Abundance and distribution of ultramafic microbreccia in moses rock dike: Quantitative application of mapping spectroscopy

Abstract

Moses Rock dike is a Tertiary diatreme containing serpentinized ultramafic microbreccia (SUM) located on the Colorado Plateau in Utah. Field evidence indicates that SUM was emplaced first followed by breccias derived from the Permian strata exposed in the walls of the diatreme and finally by complex breccias containing basement and mantle‐derived rocks. SUM is primarily found dispersed throughout the matrix of the diatreme. We examined the nature of SUM abundance and spatial distribution using data collected remotely by the Airborne Imaging Spectometer (AIS). The minerals serpentine, gypsum, and illite as well as desert varnish and the lithologies SUM and various sandstones were identified from the AIS data. Six end‐members (SUM, two types of sandstone, gypsiferous soil, clay‐rich soil, desert varnish) were chosen to represent the dominant lithologies of the surface in Moses Rock dike region. Spectra of these end‐members were used in an intimate mixing model to deconvolve the AIS spectral data into surface abundance coefficients for each component using a nonnegative least squares inverse algorithm. The results of this calculation of surface composition are consistent with field observations and investigations. SUM distribution and abundance in the matrix of the diatreme were examined in detail, and two distinct styles of SUM dispersion were observed. One style is characterized by high to moderate SUM abundance surrounded by halos of lesser SUM abundance. The dispersion halos grade steeply into regions of the matrix with little to no SUM. The second style is characterized by moderate SUM abundances and broad dispersion halos with SUM distributed across the entire width of the diatreme.

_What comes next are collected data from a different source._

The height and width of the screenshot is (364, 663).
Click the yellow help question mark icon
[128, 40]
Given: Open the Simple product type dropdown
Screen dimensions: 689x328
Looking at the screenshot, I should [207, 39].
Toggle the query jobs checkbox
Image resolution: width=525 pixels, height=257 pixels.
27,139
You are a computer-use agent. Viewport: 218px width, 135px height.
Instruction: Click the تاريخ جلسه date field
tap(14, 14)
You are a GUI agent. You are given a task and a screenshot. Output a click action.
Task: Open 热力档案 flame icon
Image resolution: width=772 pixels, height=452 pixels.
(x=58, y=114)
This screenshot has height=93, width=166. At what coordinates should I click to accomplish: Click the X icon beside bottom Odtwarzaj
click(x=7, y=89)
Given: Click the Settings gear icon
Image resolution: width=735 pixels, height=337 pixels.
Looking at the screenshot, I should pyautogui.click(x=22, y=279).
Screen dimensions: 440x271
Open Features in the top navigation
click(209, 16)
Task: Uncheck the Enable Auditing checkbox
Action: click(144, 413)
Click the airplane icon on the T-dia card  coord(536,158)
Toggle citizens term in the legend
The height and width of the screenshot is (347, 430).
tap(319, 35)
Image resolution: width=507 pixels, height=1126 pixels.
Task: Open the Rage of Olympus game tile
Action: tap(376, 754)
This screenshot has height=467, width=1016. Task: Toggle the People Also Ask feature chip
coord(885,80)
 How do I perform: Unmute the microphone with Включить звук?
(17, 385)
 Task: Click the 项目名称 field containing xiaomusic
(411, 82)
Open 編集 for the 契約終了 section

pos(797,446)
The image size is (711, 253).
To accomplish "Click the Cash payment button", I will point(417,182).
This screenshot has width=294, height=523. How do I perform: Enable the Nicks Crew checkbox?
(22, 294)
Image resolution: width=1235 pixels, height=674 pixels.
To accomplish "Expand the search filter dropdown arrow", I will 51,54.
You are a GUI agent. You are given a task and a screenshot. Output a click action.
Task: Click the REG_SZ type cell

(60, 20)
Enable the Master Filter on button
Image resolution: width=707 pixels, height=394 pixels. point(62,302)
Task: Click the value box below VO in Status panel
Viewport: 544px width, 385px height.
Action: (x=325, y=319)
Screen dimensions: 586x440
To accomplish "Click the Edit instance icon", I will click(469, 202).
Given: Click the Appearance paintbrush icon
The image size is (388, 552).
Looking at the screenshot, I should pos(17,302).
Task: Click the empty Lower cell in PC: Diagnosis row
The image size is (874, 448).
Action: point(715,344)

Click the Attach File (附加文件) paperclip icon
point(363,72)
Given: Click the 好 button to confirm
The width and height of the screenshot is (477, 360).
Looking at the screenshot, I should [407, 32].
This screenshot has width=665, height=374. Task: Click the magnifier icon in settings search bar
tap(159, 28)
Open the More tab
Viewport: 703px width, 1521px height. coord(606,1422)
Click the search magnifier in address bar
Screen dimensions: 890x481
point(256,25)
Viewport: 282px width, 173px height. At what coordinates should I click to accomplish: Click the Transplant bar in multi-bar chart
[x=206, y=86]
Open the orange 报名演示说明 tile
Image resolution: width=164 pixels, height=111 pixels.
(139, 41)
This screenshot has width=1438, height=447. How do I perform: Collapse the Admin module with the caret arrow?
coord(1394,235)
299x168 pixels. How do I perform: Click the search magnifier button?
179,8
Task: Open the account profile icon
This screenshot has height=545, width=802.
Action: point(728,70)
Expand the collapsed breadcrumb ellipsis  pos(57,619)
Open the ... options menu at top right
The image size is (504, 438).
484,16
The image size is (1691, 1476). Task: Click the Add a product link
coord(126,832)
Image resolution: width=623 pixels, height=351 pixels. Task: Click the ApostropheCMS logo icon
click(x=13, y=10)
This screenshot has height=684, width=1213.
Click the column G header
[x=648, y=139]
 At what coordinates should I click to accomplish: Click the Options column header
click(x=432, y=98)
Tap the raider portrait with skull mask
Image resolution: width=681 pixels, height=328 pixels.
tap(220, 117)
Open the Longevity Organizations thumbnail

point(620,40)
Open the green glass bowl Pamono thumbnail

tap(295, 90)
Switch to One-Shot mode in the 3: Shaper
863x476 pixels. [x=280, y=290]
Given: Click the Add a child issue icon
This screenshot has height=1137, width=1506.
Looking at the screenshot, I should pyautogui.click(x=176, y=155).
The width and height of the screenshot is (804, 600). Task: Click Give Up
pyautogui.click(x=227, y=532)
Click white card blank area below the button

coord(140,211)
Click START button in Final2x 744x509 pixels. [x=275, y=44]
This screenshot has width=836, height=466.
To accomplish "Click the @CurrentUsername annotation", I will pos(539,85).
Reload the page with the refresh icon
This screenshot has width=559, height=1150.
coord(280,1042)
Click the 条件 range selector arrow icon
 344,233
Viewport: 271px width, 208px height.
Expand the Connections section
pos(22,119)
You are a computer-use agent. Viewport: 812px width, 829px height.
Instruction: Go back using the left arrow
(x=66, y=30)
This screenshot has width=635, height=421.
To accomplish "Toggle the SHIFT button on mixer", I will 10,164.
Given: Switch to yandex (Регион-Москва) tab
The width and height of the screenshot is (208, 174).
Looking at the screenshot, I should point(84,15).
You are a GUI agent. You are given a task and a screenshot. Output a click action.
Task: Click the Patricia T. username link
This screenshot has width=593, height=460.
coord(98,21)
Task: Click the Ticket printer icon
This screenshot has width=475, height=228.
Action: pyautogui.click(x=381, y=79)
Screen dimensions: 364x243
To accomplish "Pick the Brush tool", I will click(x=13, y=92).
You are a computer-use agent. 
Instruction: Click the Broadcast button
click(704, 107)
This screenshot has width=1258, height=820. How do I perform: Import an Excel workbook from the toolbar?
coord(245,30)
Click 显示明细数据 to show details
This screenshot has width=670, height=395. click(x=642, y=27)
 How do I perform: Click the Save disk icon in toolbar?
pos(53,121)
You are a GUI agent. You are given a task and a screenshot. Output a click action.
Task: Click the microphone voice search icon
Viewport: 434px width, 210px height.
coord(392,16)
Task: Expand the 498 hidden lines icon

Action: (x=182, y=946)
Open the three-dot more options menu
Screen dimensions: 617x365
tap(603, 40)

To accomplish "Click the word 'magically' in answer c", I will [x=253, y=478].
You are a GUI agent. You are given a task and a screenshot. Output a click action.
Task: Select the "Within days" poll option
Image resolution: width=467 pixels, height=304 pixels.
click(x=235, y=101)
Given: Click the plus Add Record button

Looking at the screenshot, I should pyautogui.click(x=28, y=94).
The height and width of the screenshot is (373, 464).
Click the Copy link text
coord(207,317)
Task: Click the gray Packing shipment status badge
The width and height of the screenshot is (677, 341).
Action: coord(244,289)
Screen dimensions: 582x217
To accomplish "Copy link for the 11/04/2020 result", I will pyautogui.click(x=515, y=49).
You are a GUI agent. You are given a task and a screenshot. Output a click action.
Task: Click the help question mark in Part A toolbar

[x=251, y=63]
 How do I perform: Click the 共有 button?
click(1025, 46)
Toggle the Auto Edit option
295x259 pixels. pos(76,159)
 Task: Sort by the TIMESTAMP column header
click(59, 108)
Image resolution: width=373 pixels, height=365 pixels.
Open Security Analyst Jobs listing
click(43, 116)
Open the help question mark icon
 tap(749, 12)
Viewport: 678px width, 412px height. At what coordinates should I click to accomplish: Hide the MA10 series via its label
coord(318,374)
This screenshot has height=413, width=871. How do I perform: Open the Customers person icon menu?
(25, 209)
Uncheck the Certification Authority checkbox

These dispersion styles are consistent with emplacement of the dike as a fluidized solid‐volatile system where SUM, which is emplaced early, becomes reincorporated into the turbulent flow of the diatreme by abrasion and comminution by paniculate matter carried along in the eruption. This eroded material is then dispersed throughout the matrix by eddy diffusion. The first style represents an early arrested phase of the eruption sequence, while the second style represents a more mature phase. Distributions of the second style probably indicate the location of channels where flow was concentrated during later stages of eruption. Since both styles are observed at the same level of erosion, this indicates that the duration of eruption varied along strike at Moses Rock dike.